**EXTRACT**
Be it enacted by the General Assembly of the State of South Carolina:
SECTION 1. Chapter 2, Title 61 of the 1976 Code is amended by adding:
"Section 61-2-85. (A) For the purposes of this section,
(1) 'permit holder' means a holder of a permit issued by the Department of Revenue that authorizes on-premises consumption of beer, wine, or alcoholic liquor by the drink;
(2) 'practical means of glass collection' means the existence of a financially feasible commercial or governmental recycling program or programs that allow a permit to contract for onsite pickup of glass or a local and non-costly drop-off location that accepts glass containers for recycling and that is easily available to a permit holder.
(3) 'recycling plan' means a plan for recycling that provides for the separation, storage, collection, and recycling of recyclable beverage containers and their packaging that are sold on the premises of a permit holder, including, but not limited to, aluminum, plastic, glass beverage containers, and cardboard used to package, ship, or deliver the beverage containers.
(B) (1) Each permit holder shall have a recycling plan for the collection and recycling of recyclable beverage containers and packaging sold on the premises by the permit holder. Each recycling plan must:
(a) contain all elements included in the model recycling plan that shall be developed by the Department of Health and Environmental Control and made available on its website; or
(b) be at least as comprehensive as the model recycling plan.
(2) A permit holder that provides substantial evidence to the Department of Health and Environmental Control that a practical means of collection of glass beverage containers does not exist may exempt glass collection from its recycling plan.
(C) A permit holder must certify as part of its permitting process with the Department of Revenue that a site specific recycling plan has been prepared and will be made available upon demand to the Department of Revenue and the Department of Health and Environmental Control.
(D) The Department of Health and Environmental Control shall annually perform a random audit of recycling plans and shall notify the Department of Revenue and the permit holder of a recycling plan that is not in compliance with the provisions of this section.
(E) A permit holder that fails to provide certification of a recycling plan in its permit application or renewal shall be assessed by the Department of Revenue:
(1) for a first offense, a fine of not less than two hundred dollars nor more than five hundred dollars;
(2) for a second offense within three years of the first offense, a fine of not less than five hundred dollars;
(3) for a third or subsequent offense, a fine of not less than one thousand dollars.
(F) A permit holder whose recycling plan is determined to be noncompliant with the provisions of this section shall be assessed by the Department of Health and Environmental Control:
(1) for a first offense, a fine of not less than two hundred dollars nor more than five hundred dollars;
(2) for a second offense within three years of the first offense, a fine of not less than five hundred dollars;
(3) for a third or subsequent offense, a fine of not less than one thousand dollars.
(G) Failure of a permit holder to comply with the provisions of this section shall not be grounds for revocation or for non-renewal of a permit authorized under Title 61."
SECTION 2. Section 61-2-90 of the 1976 Code is amended to read:
"Section 61-2-90. (A) A person desiring a license or permit under this title must file with the department an application in writing on forms provided by the department containing a statement under oath setting forth:
(1) the name, address, date of birth, race, and nationality of the person applying for the license or permit;
(2) the exact location where the business is proposed to be operated;
(3) a description of the type of business to be operated;
(4) whether the applicant or an owner of the business has been involved in the sale of alcoholic liquors, beer, or wine in this or another state and whether he has had a license or permit suspended or revoked;
(5) whether the applicant has been a legal resident of this State for at least thirty days before the date of application, and has maintained his principal place of abode in the State for at least thirty days before the date of application;
(6) other information required by the department to determine if the application meets all statutory requirements for the license or permit and to determine the true owners of the business seeking the license or permit.

**RECORDS PROVIDED**
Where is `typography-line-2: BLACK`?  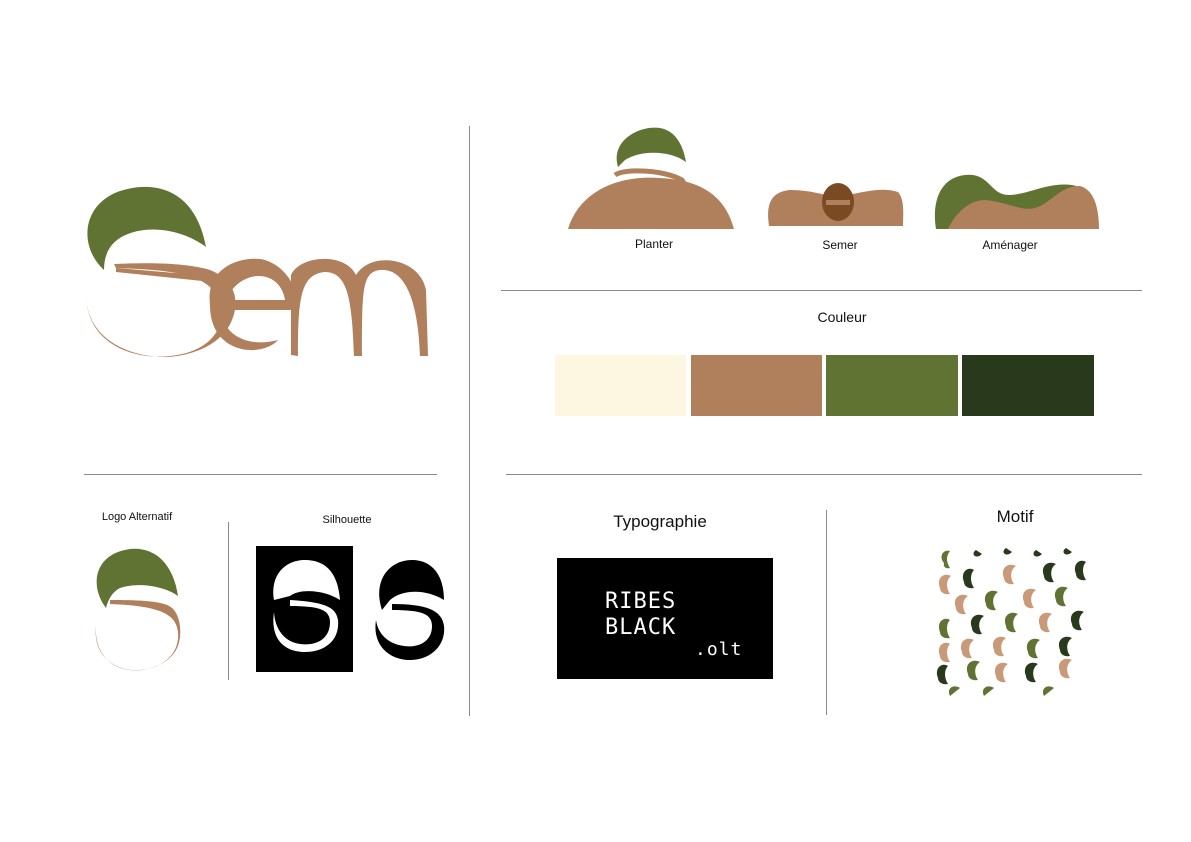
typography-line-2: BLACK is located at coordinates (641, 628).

---

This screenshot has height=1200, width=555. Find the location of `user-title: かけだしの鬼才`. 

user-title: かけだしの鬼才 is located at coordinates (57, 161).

**ASSIGNMENT A**
In the South Carolina bill, restate the paragraph beginning "(D) The Department of Health and Environmental Control shall annually" more briefly, keeping its main facts.
**ASSIGNMENT B**
Output everything in the South Carolina bill from "(2) A permit" down to "its recycling plan.", word for word.
**ASSIGNMENT C**
Pick up the South Carolina bill on recycling and alcohol permits after its last line and continue writing it.

**ANSWER BOX A**
Each year, the Department of Health and Environmental Control must randomly audit recycling plans. It must notify the Department of Revenue and the permit holder of any plan that does not comply with this section.

**ANSWER BOX B**
(2) A permit holder that provides substantial evidence to the Department of Health and Environmental Control that a practical means of collection of glass beverage containers does not exist may exempt glass collection from its recycling plan.

**ANSWER BOX C**
(B) A person applying for or renewing a permit to allow on-premises consumption of beer, wine, or alcoholic liquor by the drink must include in the application or renewal a written certification of a recycling plan required by Section 61-2-85.
(C) The Department of Revenue shall annually provide by December fifteenth of each year to the Department of Health and Environmental Control an electronic database containing the names and addresses of all permit holders required to have a recycling plan."
SECTION 3. Section 6-4-20 of the 1976 Code is amended to read:
"Section 6-4-20. (A) An accommodations tax account is created to be administered by the State Treasurer.
(B) At the end of each fiscal year and before August first a percentage, to be determined by the State Treasurer, must be withheld from those county areas collecting four hundred thousand dollars or more from that amount which exceeds four hundred thousand dollars from the tax authorized by Section 12-36-2630(3), and that amount must be distributed to assure that each county area receives a minimum of fifty thousand dollars. The amount withheld from those county areas collecting four hundred thousand dollars or more must be apportioned among the municipalities and the county in the same proportion as those units received quarterly remittances in Section 12-36-2630(3). If the total statewide collections from the local accommodations tax exceeds the statewide collections for the preceding fiscal year then this fifty thousand dollar figure must be increased by a percentage equal to seventy-five percent of the statewide percentage increase in statewide collections for the preceding fiscal year. The difference between the fifty thousand dollars minimum and the actual collections within a county area must be distributed to the eligible units within the county area based on population as determined by the most recent United States census.
(C) At the end of each fiscal year and before August first, the State Treasurer shall distribute to each county area collecting more than fifty thousand dollars but less than four hundred thousand dollars an additional fifteen thousand dollars. If the total statewide collections from the local accommodations tax exceed the statewide collections for the preceding fiscal year, this fifteen thousand dollar figure must be increased by a percentage equal to seventy-five percent of the statewide percentage increase in statewide collections for the preceding fiscal year. This amount must be distributed in the same manner as the fifty thousand dollars in subsection (B). The amount paid those qualified county areas under this subsection must be paid from the account created under this section.
(D) The amount withheld in excess must be distributed to the county areas whose collections exceed four hundred thousand dollars based on the ratio of the funds available to the collections by each county area.
(E) The accommodations tax funds received by a municipality or county in county areas collecting fifty thousand dollars or less are not subject to the tourism-related provisions of this chapter.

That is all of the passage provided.